Steve Moore composes an 80s futuristic crime thriller-esque soundtrack that works with Mayhem’s tone, feeding off of the abundance of technology within the workforce. The score helps separate the hyperreality on the inside, exposed to The Red Eye Virus, from the unexposed reality on the outside. It has a pulsating rhythm that imitates what the id would sound like if it could speak, intensifying as the virus enhances. With Italian opera, 80s film scoring, a multitude of references, and dialogue that doesn’t seem to fit into one genre, one would think that Mayhemisn’t greater than the sum of its parts on paper, but it is indeed thanks to every department’s adherence to a unified vision. Yeun’s enthusiastic narration also provides a much-needed cohesion to the story.
Mayhem’s Two Leads Shine
In Mayhem, Yeun and Weaving make a perfect duo to take down corporate greed. Again, The Red Eye Virus serves as an allegory for the human id, in Freudian terminology, or that which is most closely related to desire and impulse, and thus the least easiest for people to control who are exposed to drugs that lower inhibitions. The plot centers around a mysterious file that hinders upon both the company’s ethical survival and Weaving’sMelanie’s and Yeun’s Derek’s financial well-being, and, ultimately, human survival.

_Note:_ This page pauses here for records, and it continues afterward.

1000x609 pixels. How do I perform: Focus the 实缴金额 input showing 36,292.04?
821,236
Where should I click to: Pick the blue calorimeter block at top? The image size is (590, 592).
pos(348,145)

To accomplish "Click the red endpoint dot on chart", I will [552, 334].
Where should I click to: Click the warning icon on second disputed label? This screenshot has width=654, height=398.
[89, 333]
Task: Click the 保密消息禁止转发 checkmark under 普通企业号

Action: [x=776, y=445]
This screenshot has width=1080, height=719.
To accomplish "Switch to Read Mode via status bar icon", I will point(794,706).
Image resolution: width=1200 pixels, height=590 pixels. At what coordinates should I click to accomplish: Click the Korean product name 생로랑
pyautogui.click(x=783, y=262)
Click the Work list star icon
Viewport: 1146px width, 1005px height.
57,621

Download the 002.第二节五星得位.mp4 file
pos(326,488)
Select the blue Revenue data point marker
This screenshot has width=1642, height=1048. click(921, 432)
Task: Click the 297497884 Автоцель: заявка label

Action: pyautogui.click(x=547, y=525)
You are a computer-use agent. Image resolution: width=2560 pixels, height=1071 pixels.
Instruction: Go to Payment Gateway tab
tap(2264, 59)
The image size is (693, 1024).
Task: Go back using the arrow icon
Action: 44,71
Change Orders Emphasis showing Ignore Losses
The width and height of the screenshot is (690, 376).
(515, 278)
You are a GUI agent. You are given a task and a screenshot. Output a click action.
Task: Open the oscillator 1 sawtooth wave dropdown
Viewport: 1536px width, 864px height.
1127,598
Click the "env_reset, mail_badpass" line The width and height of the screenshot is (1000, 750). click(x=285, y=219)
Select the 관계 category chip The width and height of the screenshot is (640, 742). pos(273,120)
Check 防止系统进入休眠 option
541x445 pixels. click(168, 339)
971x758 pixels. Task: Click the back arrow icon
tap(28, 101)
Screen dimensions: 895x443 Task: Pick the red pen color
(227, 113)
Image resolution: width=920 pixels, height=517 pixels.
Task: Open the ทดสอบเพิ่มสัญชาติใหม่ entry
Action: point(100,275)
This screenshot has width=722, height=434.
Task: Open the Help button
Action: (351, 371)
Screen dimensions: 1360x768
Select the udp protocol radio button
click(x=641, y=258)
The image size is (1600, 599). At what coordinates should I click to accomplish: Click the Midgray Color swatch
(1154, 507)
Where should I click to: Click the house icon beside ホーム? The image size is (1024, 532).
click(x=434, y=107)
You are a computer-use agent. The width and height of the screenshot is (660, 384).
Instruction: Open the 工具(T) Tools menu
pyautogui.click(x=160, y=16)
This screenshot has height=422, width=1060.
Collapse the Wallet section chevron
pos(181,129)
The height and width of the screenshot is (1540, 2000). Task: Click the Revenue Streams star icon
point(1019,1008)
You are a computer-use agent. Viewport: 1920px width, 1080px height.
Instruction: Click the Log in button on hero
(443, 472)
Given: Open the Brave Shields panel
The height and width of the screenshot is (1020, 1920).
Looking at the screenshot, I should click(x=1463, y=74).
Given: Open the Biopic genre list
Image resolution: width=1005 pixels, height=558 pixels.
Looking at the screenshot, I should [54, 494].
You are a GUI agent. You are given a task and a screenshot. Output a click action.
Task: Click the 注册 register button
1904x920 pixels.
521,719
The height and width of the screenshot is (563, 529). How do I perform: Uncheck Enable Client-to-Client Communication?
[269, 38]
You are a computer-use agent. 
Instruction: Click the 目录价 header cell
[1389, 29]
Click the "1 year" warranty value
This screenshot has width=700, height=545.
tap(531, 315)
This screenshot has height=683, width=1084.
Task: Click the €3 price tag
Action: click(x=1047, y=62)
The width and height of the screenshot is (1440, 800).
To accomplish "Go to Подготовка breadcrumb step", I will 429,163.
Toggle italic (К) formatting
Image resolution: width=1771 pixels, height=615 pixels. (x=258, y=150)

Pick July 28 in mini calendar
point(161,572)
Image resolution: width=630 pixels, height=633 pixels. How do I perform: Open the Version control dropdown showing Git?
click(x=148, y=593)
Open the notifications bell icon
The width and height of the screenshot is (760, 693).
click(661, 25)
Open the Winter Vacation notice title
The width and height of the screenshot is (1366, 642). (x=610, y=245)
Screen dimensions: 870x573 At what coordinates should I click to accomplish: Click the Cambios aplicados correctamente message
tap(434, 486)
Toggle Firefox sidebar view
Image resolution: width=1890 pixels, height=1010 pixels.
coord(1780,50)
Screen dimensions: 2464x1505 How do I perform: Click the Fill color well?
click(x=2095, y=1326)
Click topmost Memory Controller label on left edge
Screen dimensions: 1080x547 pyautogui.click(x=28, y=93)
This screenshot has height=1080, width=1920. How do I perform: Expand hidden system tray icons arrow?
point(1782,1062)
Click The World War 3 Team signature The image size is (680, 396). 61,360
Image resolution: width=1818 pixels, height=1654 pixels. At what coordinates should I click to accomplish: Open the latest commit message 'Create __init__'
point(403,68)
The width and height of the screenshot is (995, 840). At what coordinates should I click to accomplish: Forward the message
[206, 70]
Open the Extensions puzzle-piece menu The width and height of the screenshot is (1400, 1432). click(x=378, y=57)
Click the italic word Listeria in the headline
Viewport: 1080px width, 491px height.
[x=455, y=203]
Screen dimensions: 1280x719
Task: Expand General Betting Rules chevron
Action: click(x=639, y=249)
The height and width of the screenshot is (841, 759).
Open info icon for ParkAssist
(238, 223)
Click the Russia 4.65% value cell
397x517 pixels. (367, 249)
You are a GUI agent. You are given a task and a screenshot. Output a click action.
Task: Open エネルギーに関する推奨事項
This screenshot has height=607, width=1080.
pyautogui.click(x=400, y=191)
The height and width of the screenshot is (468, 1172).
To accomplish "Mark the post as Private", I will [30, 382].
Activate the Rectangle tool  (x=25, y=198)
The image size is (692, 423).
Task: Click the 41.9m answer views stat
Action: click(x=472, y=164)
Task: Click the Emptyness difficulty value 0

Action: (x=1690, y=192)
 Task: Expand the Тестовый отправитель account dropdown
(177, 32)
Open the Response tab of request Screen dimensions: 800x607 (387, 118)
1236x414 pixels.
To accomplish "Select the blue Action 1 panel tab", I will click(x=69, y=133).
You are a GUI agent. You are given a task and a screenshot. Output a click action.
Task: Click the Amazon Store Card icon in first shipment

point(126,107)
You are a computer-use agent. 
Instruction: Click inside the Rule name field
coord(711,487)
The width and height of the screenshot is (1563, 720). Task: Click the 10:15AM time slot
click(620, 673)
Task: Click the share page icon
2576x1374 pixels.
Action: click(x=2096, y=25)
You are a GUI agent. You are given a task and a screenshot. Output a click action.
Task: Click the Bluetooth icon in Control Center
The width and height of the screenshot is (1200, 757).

Yeun is used to playing a subdued, calm, and rational person as Glenn on The Walking Dead; after six years, it’s rather refreshing to see him break away from that character type and play something opposite. Derek is a regular guy, just trying to get by, pay off his student debt, and live the American dream. He becomes engulfed in the atmosphere of his work environment and his ethical standards lower slightly, showing that nobody is immune to corruption. However, when the virus hits, Yeun gives Derek a seismic transformation; he clearly has fun with holding nothing back and letting every emotion that escapes him run wild.
Weaving matches Yeun’s intensity with wit and a fervent calmness in an otherwise insane situation. Similarly to her recent turn in The Babysitter, Weaving provides Melanie with an air of all-knowingness about her in a way that offsets Derek’s quarter life crisis mentality. Their banter and back and forth is palpable, and together, they climb the corporate hierarchy structural ladder all the way to the board of directors. Early references to ancient gladiatorial customs set the stage, so to speak, for some sizably bloody set pieces.
Conclusion: A Bloody Good Time
Mayhem offers a lot of familiar gore seen in this type of genre fare as well as some new thrills for its audience. Despite a budget that likely pales in comparison to most of this year’s summer blockbusters, the fight scenes are incredibly shot and made with impressive effects. Mayhem is a culmination of film, art, historical and current affairs references, genre juxtapositions, and effective stylized filmmaking.
Caruso and Lynch even manage slip in some twists, moments of profundity, and a simple message beneath all of the carnage: follow your passion. One shouldn’t miss Mayhem‘s explosive climax, which brings every conflict to a head and a swift resolution. It’s particularly satisfying seeing Yeun make the leap from television to movie theaters so successfully. Viewers can undoubtedly expect more from its two stars, Weaving and Yeun, on the silver screen.
Do you enjoy workplace comedies? Which is your favorite?